◆ **Source passage**

Skip to content

Policy & strategy · 2017–2022

One Million Genomes Project

Precision medicine depends on linking large volumes of genomic data to clinical and health information at population scale, and many advanced economies have launched national genome programs to build that foundation. Korea's answer is the national bio big-data initiative — long known as the One Million Genomes Project and now formally the National Integrated Bio Big Data project (국가통합바이오빅데이터 구축사업). Junghwan Park, as a Ministry of Health and Welfare official, planned this initiative; his work was in the early design and groundwork that a national-scale genomic effort requires.

The realized program is a large, multi-agency national undertaking. It is led jointly by the Ministry of Health and Welfare, the Ministry of Science and ICT, the Ministry of Trade, Industry and Energy, and the Korea Disease Control and Prevention Agency, and its full build-out phase was launched in December 2024. The project integrates clinical information, public data, and genetic data on an individual basis, built entirely on citizens' voluntary participation and consent: participants visit recruitment institutions around the country to complete consent and surveys and to provide biological samples alongside their clinical information.

Stored items:

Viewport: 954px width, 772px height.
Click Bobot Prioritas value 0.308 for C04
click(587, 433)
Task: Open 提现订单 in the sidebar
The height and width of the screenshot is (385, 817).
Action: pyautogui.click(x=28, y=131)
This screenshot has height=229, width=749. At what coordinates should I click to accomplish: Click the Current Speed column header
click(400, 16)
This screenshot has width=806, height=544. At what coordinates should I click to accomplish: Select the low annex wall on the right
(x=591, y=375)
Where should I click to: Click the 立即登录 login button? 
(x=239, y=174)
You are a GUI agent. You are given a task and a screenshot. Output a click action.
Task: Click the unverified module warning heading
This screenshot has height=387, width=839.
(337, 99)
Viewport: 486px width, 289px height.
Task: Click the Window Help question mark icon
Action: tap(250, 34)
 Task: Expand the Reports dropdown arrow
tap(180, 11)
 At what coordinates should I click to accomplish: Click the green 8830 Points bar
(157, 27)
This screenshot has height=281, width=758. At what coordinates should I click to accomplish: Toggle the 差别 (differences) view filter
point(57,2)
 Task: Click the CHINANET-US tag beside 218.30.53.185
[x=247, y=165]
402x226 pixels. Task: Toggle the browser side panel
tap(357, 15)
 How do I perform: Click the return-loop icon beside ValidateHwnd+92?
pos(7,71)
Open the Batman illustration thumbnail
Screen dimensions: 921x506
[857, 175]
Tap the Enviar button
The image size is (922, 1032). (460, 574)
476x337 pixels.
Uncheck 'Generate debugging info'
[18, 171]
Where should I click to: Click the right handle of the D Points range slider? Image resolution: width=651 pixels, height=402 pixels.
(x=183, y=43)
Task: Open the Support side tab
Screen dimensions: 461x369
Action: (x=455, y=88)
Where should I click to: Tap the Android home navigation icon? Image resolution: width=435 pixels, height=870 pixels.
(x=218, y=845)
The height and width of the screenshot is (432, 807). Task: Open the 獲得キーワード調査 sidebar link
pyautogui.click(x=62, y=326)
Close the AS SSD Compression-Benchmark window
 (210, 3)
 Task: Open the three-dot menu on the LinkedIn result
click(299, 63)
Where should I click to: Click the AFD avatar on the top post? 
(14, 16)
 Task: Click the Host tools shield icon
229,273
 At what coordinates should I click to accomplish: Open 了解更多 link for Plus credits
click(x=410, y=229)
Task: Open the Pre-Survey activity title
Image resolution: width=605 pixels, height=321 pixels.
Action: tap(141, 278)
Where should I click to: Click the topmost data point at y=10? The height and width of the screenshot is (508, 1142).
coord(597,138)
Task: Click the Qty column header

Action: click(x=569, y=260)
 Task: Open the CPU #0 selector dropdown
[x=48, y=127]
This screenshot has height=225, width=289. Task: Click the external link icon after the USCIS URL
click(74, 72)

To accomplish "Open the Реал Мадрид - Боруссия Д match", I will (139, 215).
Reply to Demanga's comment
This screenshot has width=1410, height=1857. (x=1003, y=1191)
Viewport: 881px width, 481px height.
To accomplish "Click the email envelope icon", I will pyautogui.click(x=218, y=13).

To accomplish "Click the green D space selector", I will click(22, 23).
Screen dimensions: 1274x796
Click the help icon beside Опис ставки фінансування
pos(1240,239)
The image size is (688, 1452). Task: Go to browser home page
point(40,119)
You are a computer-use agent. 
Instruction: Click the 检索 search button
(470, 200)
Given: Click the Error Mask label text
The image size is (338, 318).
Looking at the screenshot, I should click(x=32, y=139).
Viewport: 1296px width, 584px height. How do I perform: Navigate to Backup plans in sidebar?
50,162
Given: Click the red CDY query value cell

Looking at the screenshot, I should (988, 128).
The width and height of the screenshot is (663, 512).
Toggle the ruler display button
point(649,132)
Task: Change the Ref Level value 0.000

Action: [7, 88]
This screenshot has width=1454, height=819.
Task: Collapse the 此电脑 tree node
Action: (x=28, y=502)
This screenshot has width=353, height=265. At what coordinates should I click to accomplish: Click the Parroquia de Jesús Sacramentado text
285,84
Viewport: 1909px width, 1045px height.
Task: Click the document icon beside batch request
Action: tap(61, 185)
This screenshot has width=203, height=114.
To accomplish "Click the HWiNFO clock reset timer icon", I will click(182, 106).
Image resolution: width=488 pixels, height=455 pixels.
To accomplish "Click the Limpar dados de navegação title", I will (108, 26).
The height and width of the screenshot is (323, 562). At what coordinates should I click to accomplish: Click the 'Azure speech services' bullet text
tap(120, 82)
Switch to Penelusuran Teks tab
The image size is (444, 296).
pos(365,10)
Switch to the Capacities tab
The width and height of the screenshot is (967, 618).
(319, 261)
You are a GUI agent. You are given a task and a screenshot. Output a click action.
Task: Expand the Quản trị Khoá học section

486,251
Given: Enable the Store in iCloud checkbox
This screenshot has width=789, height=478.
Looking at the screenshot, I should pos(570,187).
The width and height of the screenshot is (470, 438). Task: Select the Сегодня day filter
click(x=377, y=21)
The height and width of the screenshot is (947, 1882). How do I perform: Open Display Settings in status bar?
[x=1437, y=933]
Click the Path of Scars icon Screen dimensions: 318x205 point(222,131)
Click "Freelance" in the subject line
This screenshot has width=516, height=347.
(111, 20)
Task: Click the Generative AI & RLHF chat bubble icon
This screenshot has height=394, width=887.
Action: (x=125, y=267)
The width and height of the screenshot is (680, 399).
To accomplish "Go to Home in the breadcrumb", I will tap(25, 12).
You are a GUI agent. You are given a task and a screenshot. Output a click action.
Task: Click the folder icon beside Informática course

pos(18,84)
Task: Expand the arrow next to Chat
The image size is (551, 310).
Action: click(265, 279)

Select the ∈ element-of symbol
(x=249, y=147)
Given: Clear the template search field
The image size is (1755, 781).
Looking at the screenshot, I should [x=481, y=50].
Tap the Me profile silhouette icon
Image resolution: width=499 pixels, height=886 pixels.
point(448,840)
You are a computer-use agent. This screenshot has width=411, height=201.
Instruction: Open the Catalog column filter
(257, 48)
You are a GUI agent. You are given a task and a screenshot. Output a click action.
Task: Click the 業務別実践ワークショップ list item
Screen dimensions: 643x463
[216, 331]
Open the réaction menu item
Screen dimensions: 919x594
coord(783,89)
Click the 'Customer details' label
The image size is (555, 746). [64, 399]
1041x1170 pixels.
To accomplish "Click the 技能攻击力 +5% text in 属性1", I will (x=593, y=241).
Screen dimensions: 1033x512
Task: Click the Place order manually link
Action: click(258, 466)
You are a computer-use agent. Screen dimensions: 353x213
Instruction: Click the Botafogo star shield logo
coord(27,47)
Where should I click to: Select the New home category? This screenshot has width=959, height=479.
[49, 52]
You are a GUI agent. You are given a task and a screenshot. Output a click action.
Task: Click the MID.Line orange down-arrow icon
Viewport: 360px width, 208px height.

◆ **Actions to take**
a) Transcribe the passage on Korea's genome project from "Skip to content" up to and including "genomic effort requires.".
b) Pick up the passage on Korea's genome project from where it stops and keep writing.

◆ **Answers given**
a)
Skip to content

Policy & strategy · 2017–2022

One Million Genomes Project

Precision medicine depends on linking large volumes of genomic data to clinical and health information at population scale, and many advanced economies have launched national genome programs to build that foundation. Korea's answer is the national bio big-data initiative — long known as the One Million Genomes Project and now formally the National Integrated Bio Big Data project (국가통합바이오빅데이터 구축사업). Junghwan Park, as a Ministry of Health and Welfare official, planned this initiative; his work was in the early design and groundwork that a national-scale genomic effort requires.

b)
Its ambition is large and staged. The first phase (2024–2028) aims to recruit on the order of three-quarters of a million participants — including people with rare diseases, people with severe diseases, and the general public — with later phases building toward bio big data from a total of one million people. Genomic data is to be released to qualified external researchers on a phased basis, so the resource can support research, clinical translation, and a domestic bio-health industry rather than sitting unused.

The significance lies in infrastructure: population-scale, consented bio data is a prerequisite for precision medicine and for genomics-informed care. Park's contribution belongs to the planning that helped set this in motion; the program itself is the work of many ministries, agencies, hospitals, and participants over years. Seen that way, the project marks part of where Korea's national bio big-data foundation was first designed.